Patients with resistant hypertension — elevated blood pressure that persists despite the use of three or more antihypertensive agents — are frequently encountered in clinical practice. To examine the role of salt sensitivity in resistant hypertension, investigators conducted a randomized crossover evaluation of two 7-day diets, one low-sodium (50 mmol/day) and one high-sodium (250 mmol/day), separated by a 2-week washout period. Twelve adults (mean age, 56; 8 women; 6 black patients) completed the study. At baseline, participants were taking an average of 3.4 antihypertensive medications, and the mean office blood pressure was 145.8/83.9 mm Hg. All participants continued taking their medications during the study.
Mean urinary sodium excretion during the low-salt diet was significantly lower than during the high-salt diet, indicating adherence to the dietary salt intake regimen. Compared with the high-salt diet, mean office systolic and diastolic blood pressures were lower by 22.7 mm Hg and 9.1 mm Hg, respectively, during the low-salt diet. After adjustment for multiple testing, the between-diet differences in office systolic blood pressure and in all 24-hour ambulatory blood pressure measurements remained significant.

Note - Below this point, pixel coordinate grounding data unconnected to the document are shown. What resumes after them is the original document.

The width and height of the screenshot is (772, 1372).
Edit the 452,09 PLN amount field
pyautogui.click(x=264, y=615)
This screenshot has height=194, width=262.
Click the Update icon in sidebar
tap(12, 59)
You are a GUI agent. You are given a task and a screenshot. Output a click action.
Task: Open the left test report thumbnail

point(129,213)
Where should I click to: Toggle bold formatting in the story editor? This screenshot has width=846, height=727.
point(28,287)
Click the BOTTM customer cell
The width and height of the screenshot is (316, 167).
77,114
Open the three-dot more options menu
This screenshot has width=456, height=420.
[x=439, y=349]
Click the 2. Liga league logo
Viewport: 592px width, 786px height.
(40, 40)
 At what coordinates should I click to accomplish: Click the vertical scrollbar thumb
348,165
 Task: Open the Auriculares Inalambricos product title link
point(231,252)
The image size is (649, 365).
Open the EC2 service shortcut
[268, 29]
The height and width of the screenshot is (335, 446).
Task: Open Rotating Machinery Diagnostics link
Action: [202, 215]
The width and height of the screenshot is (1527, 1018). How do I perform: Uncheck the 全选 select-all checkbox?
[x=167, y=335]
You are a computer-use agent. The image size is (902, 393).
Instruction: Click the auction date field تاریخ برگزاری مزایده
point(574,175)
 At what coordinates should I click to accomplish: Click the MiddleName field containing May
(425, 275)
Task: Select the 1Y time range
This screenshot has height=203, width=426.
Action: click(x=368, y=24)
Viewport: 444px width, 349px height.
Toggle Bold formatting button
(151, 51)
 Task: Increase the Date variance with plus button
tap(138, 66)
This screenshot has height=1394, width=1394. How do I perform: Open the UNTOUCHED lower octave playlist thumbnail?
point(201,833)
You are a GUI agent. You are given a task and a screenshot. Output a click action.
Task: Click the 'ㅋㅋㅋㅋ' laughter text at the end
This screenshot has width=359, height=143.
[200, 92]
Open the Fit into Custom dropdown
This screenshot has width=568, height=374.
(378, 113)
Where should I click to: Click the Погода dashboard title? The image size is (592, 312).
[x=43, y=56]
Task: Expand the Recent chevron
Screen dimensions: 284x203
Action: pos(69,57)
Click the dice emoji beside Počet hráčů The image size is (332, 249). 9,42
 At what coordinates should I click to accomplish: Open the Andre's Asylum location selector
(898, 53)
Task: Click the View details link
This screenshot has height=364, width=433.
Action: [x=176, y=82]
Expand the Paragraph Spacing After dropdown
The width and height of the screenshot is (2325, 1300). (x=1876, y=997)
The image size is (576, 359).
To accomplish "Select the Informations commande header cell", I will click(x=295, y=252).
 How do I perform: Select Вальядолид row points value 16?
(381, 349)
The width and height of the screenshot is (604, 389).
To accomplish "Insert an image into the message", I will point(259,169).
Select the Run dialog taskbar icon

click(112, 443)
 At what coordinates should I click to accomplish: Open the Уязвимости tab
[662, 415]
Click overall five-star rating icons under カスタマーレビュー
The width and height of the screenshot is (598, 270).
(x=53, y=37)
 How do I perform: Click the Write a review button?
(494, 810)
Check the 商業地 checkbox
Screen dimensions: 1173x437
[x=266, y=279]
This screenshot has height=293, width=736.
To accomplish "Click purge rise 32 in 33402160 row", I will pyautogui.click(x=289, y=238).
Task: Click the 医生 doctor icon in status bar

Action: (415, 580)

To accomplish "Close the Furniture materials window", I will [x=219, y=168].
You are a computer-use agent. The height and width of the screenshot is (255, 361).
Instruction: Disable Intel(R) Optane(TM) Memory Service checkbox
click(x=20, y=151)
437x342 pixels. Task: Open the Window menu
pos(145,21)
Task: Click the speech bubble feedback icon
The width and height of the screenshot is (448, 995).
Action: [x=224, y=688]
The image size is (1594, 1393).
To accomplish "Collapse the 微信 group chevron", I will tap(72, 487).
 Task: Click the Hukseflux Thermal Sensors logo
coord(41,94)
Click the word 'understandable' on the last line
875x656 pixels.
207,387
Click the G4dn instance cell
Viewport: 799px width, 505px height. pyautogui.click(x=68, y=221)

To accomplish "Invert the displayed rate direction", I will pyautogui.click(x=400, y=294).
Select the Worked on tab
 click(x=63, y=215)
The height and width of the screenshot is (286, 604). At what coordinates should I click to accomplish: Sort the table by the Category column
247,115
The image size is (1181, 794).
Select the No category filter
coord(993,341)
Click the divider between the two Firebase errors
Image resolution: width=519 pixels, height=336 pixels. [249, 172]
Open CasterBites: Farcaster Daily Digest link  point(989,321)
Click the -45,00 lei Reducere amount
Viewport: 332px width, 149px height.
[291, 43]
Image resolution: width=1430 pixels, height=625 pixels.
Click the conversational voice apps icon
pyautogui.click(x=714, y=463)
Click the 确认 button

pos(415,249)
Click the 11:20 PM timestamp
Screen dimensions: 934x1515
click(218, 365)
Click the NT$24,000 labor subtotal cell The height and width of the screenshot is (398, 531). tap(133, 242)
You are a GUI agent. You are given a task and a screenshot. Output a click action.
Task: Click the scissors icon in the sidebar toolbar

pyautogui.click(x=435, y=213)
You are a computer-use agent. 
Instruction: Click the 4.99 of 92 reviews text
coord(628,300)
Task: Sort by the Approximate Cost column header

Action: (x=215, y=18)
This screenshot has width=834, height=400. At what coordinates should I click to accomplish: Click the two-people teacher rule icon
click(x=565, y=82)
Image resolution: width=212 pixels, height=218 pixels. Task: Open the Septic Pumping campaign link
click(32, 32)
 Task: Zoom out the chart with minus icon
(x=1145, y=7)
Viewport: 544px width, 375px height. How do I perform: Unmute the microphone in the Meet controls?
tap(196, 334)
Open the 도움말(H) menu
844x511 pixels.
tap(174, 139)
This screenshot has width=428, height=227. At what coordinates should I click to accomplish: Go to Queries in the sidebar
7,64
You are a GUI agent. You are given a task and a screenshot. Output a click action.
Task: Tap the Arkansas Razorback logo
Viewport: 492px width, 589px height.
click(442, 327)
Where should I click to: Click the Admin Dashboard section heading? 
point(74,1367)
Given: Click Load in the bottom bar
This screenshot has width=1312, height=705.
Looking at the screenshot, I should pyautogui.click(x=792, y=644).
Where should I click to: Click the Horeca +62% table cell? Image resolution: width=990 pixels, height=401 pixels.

Comment: According to this small study, excessive dietary sodium intake is an important contributor to resistant hypertension. We are well reminded that ensuring a reduction in sodium ingestion is a crucial component in the care of hypertensive patients.
— Joel M. Gore, MD
Published in Journal Watch Cardiology September 23, 2009
Citation:
Pimenta E et al. Effects of dietary sodium reduction on blood pressure in subjects with resistant hypertension: Results from a randomized trial. Hypertension 2009 Sep; 54:475. [Medline® Abstract] [Free full-text article pdf]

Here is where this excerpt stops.